== Action item ==
Every line from the one with "This screenshot has height=830, width=1338." through the end of the entries below must be retyped exactly, and only those lines. The pictures are not part of the copy.

Saved entries
-- Opening Marker --
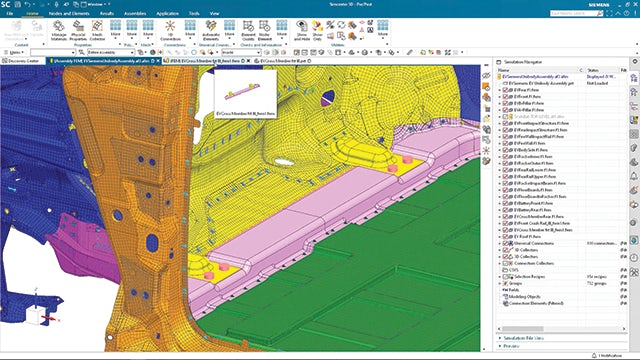Switch to the Assemblies ribbon tab
Image resolution: width=640 pixels, height=360 pixels.
(x=135, y=13)
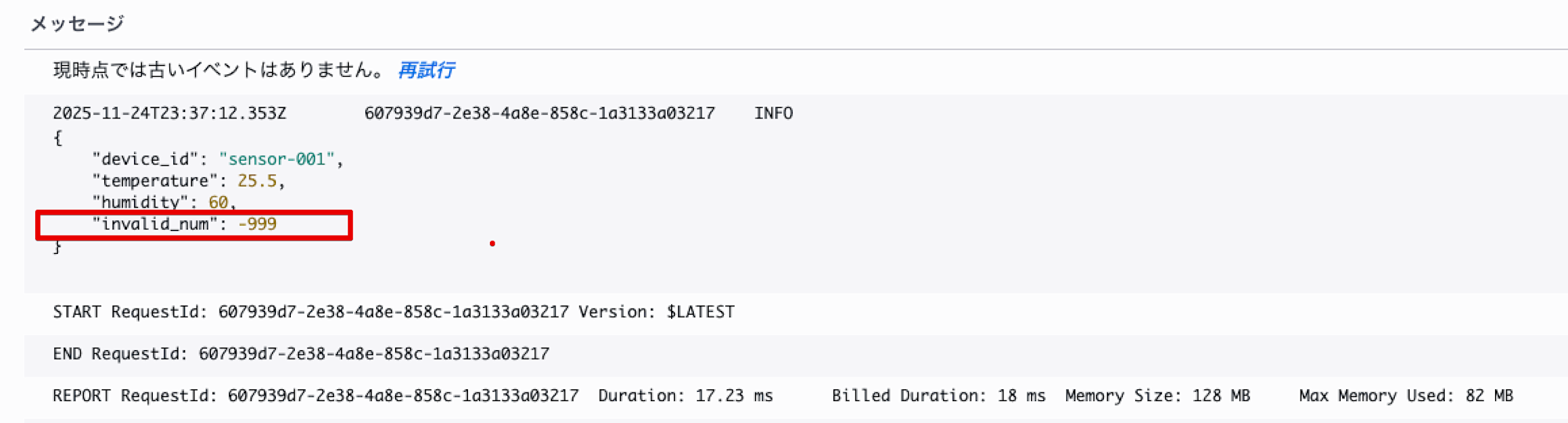Click the -999 value

tap(257, 224)
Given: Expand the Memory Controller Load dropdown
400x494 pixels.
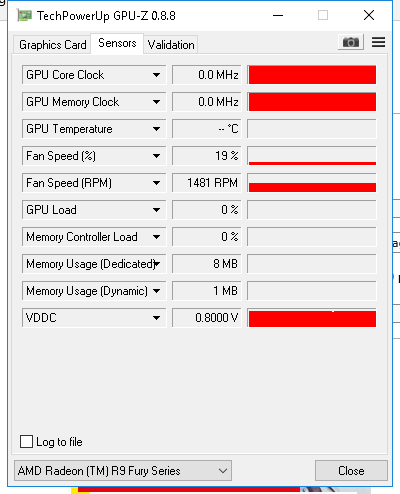Looking at the screenshot, I should pyautogui.click(x=156, y=237).
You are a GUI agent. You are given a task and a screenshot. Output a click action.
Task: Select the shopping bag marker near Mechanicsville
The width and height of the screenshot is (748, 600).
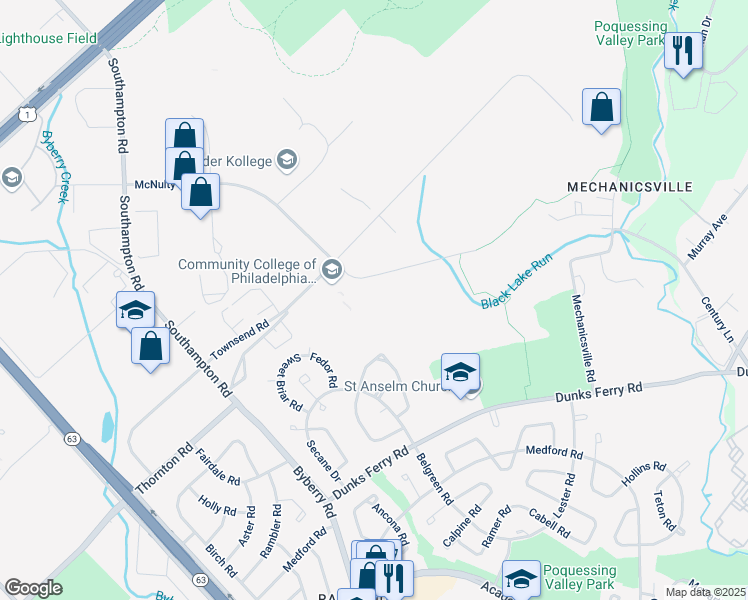pos(601,110)
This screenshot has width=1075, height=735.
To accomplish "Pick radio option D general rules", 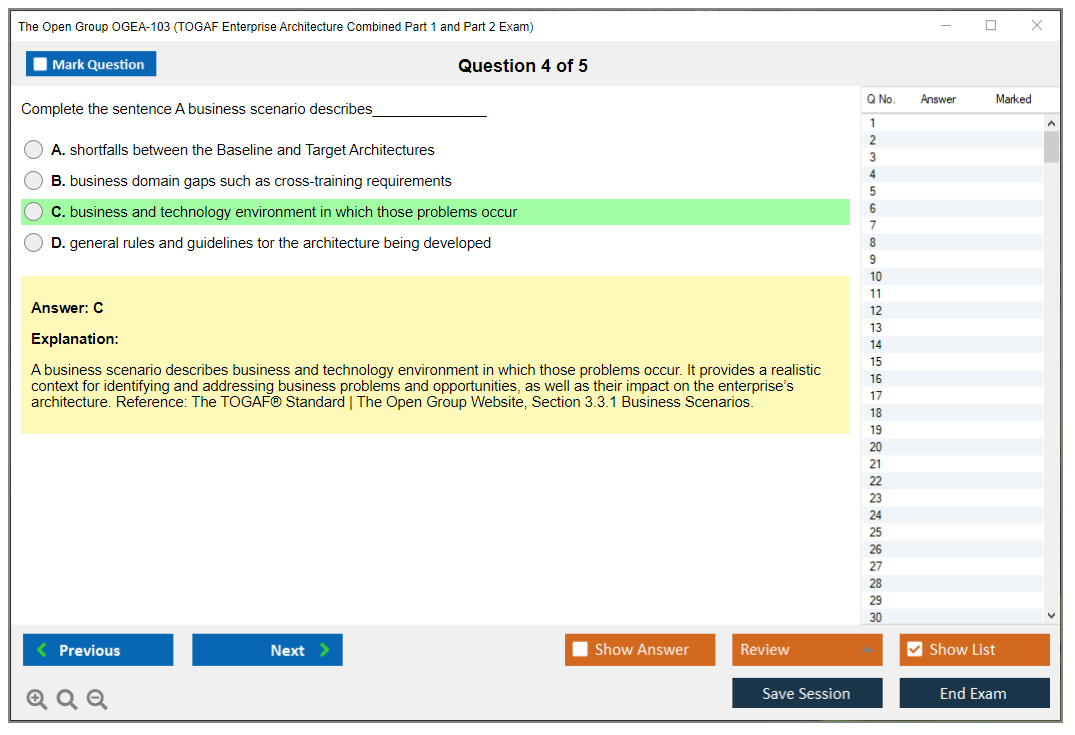I will point(34,243).
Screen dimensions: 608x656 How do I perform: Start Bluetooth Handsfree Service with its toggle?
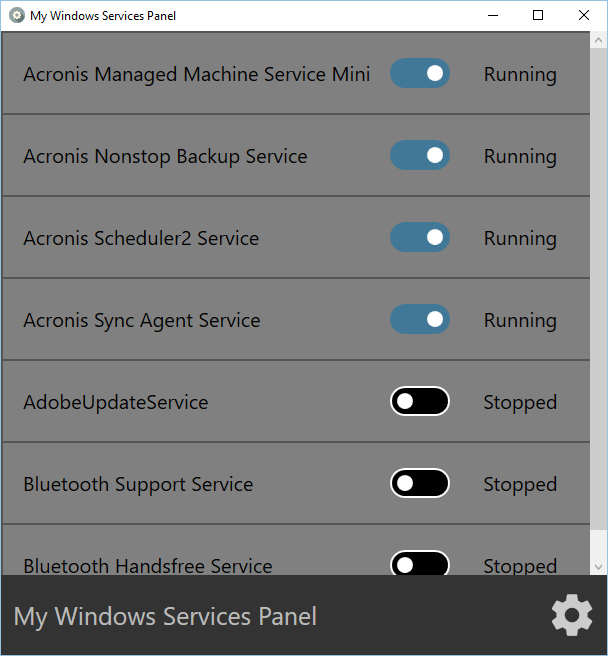[x=420, y=564]
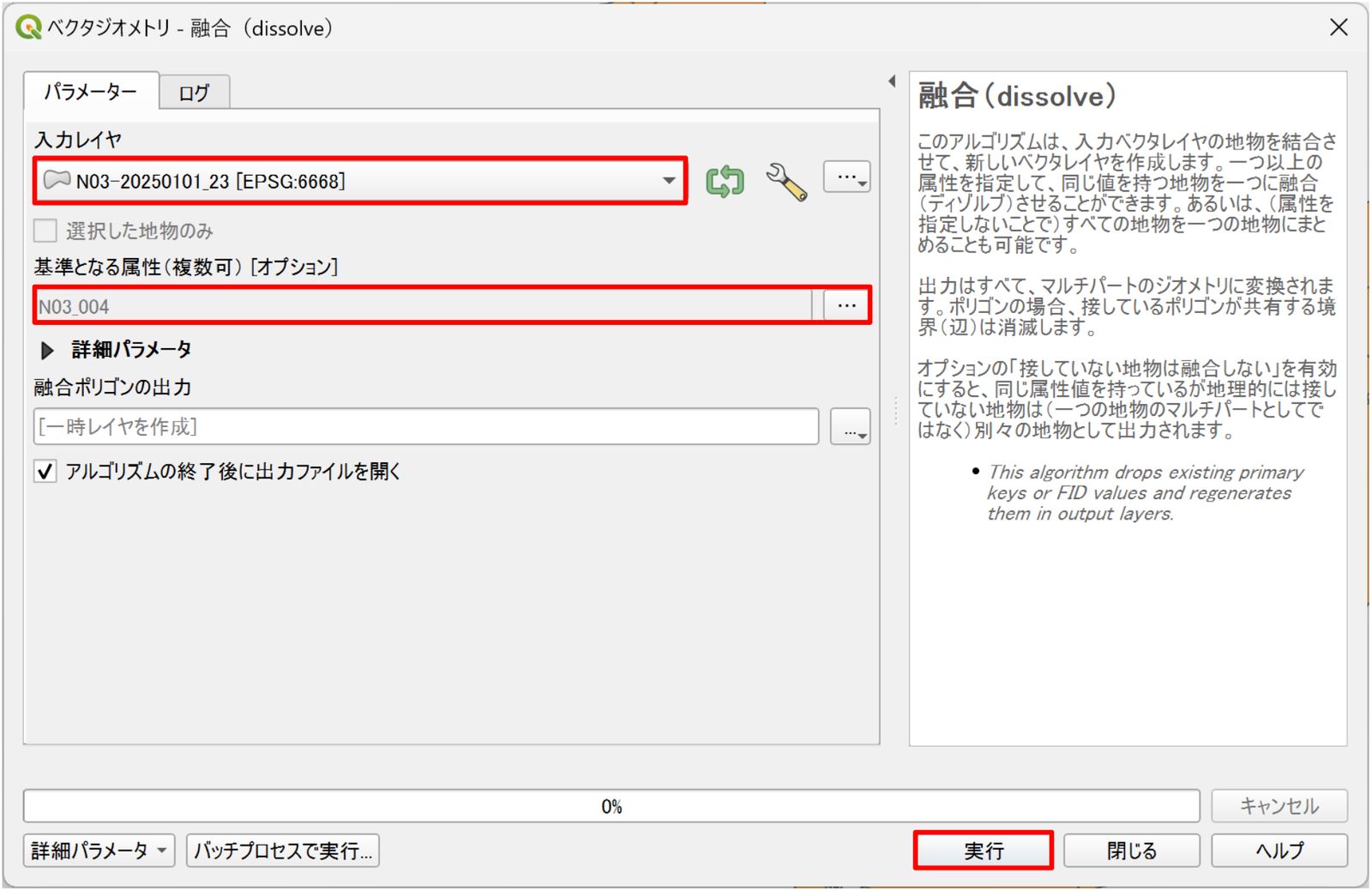
Task: Click output destination options button
Action: [850, 426]
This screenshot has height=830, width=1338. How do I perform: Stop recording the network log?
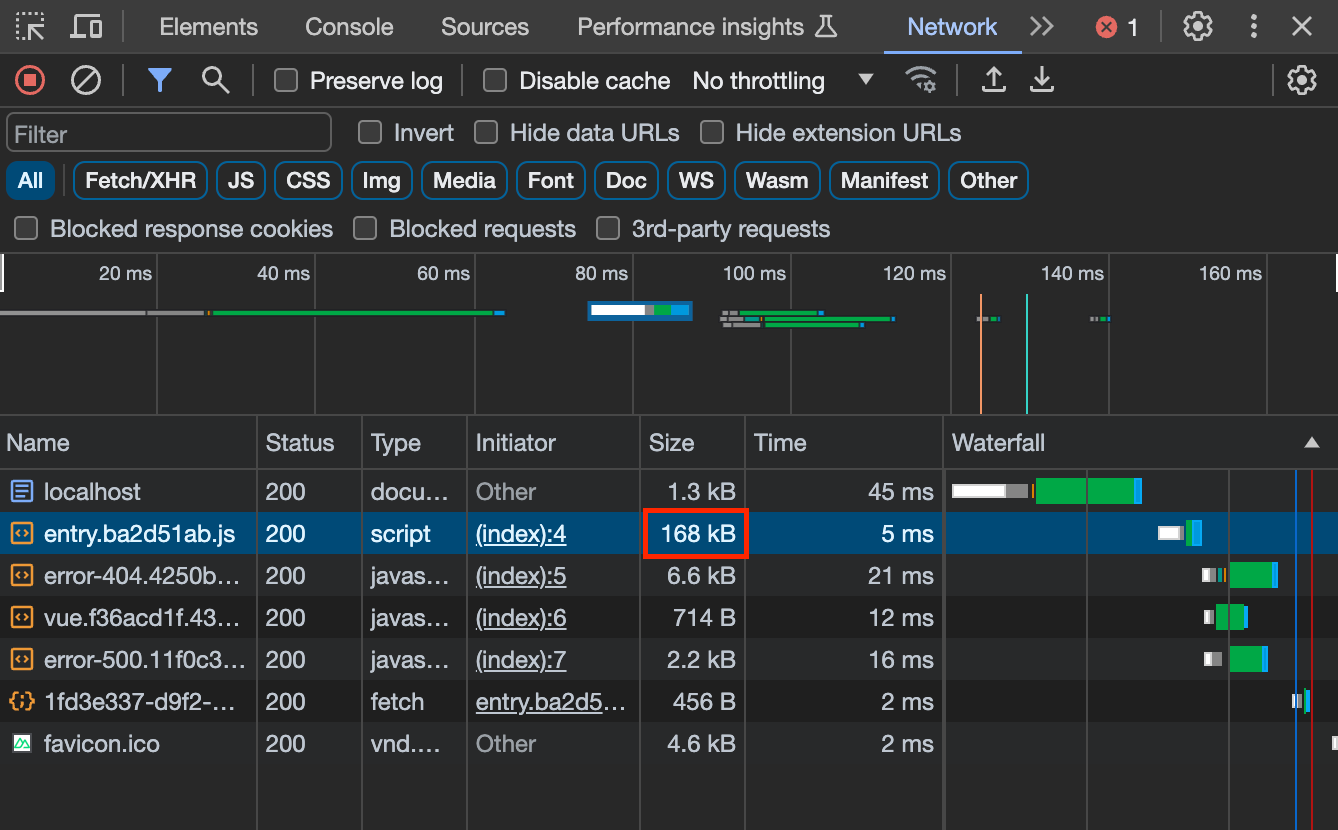[30, 80]
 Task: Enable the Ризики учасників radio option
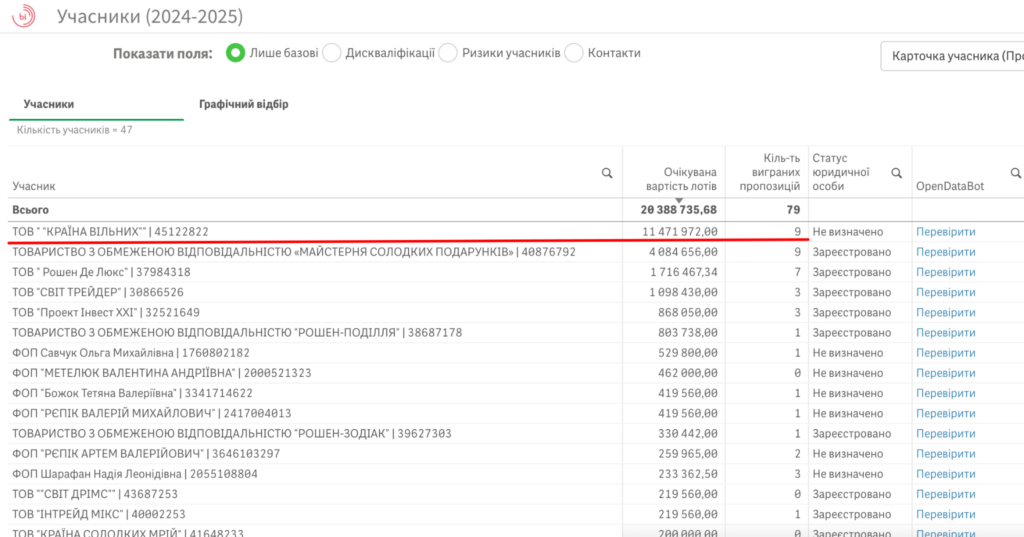(x=448, y=53)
-- Closing Marker --
== Answer to the exercise ==
This screenshot has height=830, width=1338. How do I perform: Stop recording the network log?
[30, 80]
 Task: Enable the Ризики учасників radio option
(x=448, y=53)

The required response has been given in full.